Segundo Drewry, cerca de 75% das moléculas pesquisadas pelas farmacêuticas atualmente não chegam à terceira fase de desenvolvimento de drogas, quando começam os ensaios clínicos. “É uma falha de alto custo. Mesmo que outras empresas possam se beneficiar com as oportunidades criadas por esse modelo open science, ainda é melhor para nós”, avaliou.

Tetsuyuki Meruyama, vice-presidente e chefe da Divisão de Pesquisa da Takeda Pharmaceutical Company – laboratório japonês que também integra o SGC –, relatou em sua palestra que o desenvolvimento de novas drogas torna-se a cada dia mais caro e difícil para as empresas.

“Na década de 1950, era possível colocar 50 novas drogas no mercado a cada bilhão de dólares investido. Em 2010, já considerando a correção monetária, esse número não chega a uma. Tudo que era fácil já foi feito.
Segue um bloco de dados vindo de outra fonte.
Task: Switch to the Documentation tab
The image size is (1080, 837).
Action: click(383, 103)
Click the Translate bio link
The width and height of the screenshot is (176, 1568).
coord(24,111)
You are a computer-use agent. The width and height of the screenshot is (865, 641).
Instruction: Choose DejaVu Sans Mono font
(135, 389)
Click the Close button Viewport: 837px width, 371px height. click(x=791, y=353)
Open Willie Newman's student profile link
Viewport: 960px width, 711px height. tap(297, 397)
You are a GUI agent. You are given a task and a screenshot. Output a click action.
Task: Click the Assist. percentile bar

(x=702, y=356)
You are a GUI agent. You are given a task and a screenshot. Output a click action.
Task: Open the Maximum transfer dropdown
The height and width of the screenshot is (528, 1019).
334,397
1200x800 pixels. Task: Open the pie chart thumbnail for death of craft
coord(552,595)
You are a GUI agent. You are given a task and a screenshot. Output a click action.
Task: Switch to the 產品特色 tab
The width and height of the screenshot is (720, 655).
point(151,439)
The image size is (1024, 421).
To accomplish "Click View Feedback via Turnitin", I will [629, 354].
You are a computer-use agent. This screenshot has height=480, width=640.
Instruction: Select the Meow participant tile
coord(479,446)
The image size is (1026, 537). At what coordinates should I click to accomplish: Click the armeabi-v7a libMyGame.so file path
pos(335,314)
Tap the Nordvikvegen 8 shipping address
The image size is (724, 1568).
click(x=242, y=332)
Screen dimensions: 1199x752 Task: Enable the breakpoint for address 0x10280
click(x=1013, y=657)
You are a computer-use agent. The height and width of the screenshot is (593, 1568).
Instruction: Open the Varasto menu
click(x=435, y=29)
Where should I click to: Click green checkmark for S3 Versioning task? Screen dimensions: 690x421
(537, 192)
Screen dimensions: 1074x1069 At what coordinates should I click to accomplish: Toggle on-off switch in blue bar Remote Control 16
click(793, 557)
Precisamos ampliar nosso alvo por meio de alianças e por um sistema de inovação aberta”, defendeu Meruyama.

Financiamento

As quinases humanas ainda inexploradas foram identificadas pelo SGC como uma nova área que precisa de injeção maciça de investimentos, disse o brasileiro Wen Hwa Lee, gerente de alianças estratégicas do consórcio.

“É uma nova vertente que vai trazer grande impacto para as ciências biológicas. Mas nosso modelo de financiamento já está saturado, por isso decidimos criar um novo núcleo e buscar países com vontade e visão para serem parceiros nessa empreitada. Visitamos vários locais, como Irlanda e Qatar, mas o Brasil foi o que mostrou as condições ideais. E foi um pesquisador brasileiro que sugeriu ampliar as pesquisas para biologia de plantas”, disse Lee referindo-se a Paulo Arruda, professor da Unicamp e organizador do evento.

“Já começamos as discussões com a indústria farmacêutica no Brasil, mas sabemos como funciona quando se quer abrir uma nova área de inovação. Quando o SGC começou, 95% do financiamento veio de entidades governamentais ou particulares sem fins lucrativos – basicamente a Wellcome Trust (do Reino Unido) e o governo canadense. Por isso convidamos as agências de fomento. Trazer essa rede para o Brasil significaria colocar os pesquisadores brasileiros em contato com 300 grupos de pesquisa de várias partes do mundo”, disse Lee.

Para Carlos Henrique de Brito Cruz, diretor científico da FAPESP, a possibilidade de aumentar a interação dos pesquisadores brasileiros com importantes grupos internacionais é muito positiva. Segundo ele, é desejável abertura para que os resultados das investigações beneficiem também as empresas brasileiras, não apenas os grandes laboratórios multinacionais.

“A ideia dos pesquisadores paulistas para se usar o mesmo esquema de descobertas em acesso aberto para a área agrícola é muito boa e interessa bastante à FAPESP”, disse Brito Cruz.

O diretor científico da FAPESP participou da mesa-redonda intitulada “Open Access Science and Chemical Biology for Medical/Plant Biology: how can Brazil lead a scientific revolution?”, que também reuniu o presidente do Conselho Nacional de Desenvolvimento Científico e Tecnológico (CNPq), Glaucius Oliva, o diretor de Desenvolvimento Científico e Tecnológico da Financiadora de Estudos Projetos (Finep), Fernando Ribeiro, o gerente de Química Medicinal da GSK, Bill Zuercher, o chefe da Divisão de Química Medicinal da Pfizer, Mark Bunnage, e o chefe de Pesquisa e Desenvolvimento da Bayer CropScience (divisão da empresa voltada à agricultura), Philippe Hervé.